*** Opening Supplied records ***

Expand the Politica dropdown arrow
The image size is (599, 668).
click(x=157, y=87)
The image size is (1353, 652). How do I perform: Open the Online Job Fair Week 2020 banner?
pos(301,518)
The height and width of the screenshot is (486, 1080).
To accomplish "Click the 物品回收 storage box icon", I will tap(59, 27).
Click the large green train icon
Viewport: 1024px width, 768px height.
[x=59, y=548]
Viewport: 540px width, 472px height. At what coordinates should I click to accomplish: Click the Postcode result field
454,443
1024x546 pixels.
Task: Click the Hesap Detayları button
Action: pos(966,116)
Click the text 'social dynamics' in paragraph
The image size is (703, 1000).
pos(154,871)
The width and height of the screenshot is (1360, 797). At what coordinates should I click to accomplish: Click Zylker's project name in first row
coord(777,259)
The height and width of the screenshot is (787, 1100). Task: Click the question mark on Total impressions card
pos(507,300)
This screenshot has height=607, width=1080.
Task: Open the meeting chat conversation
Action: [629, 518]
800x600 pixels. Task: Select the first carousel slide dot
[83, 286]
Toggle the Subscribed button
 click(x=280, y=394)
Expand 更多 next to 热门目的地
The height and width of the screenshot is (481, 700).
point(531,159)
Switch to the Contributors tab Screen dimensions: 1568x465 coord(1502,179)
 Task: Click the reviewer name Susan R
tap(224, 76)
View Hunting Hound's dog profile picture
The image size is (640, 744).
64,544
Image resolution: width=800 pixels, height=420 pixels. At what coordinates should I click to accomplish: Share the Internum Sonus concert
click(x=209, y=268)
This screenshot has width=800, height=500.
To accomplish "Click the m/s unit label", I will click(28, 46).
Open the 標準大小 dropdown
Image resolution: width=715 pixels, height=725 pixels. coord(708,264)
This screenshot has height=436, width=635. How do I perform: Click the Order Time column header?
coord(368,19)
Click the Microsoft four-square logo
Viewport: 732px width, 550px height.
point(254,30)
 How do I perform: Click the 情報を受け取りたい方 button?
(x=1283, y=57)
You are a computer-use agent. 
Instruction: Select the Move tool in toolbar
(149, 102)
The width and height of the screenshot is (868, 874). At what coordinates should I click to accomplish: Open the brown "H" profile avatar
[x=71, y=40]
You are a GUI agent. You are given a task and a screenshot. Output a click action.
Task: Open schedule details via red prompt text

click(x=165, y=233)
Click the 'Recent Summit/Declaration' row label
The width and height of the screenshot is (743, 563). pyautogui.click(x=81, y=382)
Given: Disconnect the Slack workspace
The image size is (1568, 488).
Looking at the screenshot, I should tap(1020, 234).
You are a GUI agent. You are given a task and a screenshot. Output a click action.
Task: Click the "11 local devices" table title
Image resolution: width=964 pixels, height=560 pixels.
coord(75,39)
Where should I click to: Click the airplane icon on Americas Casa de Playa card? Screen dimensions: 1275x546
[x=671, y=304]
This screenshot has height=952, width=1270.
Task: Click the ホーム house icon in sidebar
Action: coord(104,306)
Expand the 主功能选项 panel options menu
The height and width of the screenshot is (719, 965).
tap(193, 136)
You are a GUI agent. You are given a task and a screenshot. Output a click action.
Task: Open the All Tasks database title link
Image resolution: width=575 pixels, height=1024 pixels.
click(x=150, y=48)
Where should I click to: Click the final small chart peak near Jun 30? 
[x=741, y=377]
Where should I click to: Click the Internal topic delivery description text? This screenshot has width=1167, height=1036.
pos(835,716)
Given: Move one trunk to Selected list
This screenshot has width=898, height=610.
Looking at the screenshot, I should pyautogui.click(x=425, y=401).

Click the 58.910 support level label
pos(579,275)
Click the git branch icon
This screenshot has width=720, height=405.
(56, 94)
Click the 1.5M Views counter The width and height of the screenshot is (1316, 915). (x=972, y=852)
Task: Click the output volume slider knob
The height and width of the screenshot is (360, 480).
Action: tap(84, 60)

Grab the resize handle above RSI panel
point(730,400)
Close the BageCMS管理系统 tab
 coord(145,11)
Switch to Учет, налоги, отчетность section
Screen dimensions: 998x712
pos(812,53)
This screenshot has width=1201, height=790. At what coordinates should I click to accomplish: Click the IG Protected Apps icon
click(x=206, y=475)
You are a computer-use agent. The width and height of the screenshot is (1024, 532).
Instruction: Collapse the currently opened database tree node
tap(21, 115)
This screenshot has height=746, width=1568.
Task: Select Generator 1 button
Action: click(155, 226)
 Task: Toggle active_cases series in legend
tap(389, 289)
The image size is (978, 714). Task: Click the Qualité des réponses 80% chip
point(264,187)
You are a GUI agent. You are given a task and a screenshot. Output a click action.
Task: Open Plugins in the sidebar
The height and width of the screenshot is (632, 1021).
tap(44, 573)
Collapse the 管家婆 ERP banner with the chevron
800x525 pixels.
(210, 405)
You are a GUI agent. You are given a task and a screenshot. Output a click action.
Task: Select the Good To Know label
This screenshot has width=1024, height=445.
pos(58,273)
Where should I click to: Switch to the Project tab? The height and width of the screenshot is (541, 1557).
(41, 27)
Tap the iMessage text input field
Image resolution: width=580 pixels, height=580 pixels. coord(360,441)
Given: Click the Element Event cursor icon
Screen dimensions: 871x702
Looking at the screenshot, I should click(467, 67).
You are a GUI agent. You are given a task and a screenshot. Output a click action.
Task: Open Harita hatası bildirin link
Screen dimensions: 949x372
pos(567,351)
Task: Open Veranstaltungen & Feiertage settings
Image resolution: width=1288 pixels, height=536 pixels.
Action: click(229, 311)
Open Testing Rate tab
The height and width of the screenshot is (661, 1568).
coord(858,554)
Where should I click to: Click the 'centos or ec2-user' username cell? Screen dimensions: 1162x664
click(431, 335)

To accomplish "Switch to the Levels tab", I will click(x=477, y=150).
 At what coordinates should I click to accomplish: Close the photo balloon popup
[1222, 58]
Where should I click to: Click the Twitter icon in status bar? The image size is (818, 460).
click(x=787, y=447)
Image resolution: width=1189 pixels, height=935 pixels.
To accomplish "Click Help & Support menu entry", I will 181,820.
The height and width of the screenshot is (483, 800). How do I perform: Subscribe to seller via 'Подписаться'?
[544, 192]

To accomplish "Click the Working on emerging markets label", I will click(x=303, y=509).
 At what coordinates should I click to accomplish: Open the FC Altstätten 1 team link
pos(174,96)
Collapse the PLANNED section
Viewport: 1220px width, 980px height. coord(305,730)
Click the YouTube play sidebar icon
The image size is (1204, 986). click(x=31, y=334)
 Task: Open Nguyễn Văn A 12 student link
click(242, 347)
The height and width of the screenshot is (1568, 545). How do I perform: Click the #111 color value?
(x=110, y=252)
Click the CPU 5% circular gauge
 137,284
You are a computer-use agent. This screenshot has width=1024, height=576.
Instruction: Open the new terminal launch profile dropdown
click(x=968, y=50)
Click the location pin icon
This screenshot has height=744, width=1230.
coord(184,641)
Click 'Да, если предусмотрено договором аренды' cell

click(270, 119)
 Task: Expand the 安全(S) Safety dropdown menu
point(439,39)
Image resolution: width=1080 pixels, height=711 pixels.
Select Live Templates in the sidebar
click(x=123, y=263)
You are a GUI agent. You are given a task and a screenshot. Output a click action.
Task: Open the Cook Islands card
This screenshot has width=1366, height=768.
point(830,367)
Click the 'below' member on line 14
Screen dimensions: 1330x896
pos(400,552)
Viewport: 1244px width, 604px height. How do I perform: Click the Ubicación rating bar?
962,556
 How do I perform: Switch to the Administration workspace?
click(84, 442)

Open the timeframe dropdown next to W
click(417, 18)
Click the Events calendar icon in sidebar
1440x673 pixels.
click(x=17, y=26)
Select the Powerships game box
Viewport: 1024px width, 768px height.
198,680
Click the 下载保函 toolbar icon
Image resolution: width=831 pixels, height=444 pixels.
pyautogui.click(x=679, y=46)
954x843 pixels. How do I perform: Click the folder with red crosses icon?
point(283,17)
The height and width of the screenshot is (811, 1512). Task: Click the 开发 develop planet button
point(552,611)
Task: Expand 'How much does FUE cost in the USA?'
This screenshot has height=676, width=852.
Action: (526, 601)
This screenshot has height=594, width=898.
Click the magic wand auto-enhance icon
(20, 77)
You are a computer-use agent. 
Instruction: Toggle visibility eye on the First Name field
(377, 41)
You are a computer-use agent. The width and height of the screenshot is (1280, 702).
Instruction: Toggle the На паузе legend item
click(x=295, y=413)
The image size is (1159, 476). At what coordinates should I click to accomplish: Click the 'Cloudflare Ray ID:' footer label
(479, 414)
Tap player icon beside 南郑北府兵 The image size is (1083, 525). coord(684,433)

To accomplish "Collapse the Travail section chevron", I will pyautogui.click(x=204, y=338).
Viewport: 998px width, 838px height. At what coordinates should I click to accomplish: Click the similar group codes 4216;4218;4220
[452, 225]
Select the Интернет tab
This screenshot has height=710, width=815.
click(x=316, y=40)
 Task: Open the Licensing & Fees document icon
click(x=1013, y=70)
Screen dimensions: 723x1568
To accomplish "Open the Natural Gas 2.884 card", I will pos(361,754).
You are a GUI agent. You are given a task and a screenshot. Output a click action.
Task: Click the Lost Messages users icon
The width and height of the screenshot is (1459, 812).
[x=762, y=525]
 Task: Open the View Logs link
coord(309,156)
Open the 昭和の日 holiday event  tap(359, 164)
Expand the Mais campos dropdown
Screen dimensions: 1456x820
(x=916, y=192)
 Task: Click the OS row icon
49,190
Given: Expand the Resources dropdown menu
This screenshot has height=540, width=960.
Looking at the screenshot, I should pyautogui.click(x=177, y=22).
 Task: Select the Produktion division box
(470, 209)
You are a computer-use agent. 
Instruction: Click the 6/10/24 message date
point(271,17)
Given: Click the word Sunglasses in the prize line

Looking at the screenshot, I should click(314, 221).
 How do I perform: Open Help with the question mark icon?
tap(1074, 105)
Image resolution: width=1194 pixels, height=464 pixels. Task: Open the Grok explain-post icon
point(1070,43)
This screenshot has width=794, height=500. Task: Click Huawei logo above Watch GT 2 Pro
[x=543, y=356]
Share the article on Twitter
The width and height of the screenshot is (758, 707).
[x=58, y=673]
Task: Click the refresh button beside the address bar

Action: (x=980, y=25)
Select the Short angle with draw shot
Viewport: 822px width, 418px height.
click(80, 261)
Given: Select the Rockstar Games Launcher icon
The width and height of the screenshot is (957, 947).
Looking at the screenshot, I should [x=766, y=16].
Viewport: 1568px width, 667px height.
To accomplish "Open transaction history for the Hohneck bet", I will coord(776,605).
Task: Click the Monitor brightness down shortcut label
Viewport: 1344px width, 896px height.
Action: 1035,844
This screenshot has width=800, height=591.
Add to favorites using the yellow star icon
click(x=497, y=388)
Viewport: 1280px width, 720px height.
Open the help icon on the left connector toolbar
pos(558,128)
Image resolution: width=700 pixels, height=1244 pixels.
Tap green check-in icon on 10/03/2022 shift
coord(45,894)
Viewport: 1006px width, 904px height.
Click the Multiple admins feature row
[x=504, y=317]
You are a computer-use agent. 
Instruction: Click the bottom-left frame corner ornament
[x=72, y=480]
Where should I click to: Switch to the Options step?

*** Closing Supplied records ***

- Exercise prompt
Among the lines of the preceding data, which ones hold the word "title"? List them.

- Task solution
Task: Click the "11 local devices" table title
Task: Open the All Tasks database title link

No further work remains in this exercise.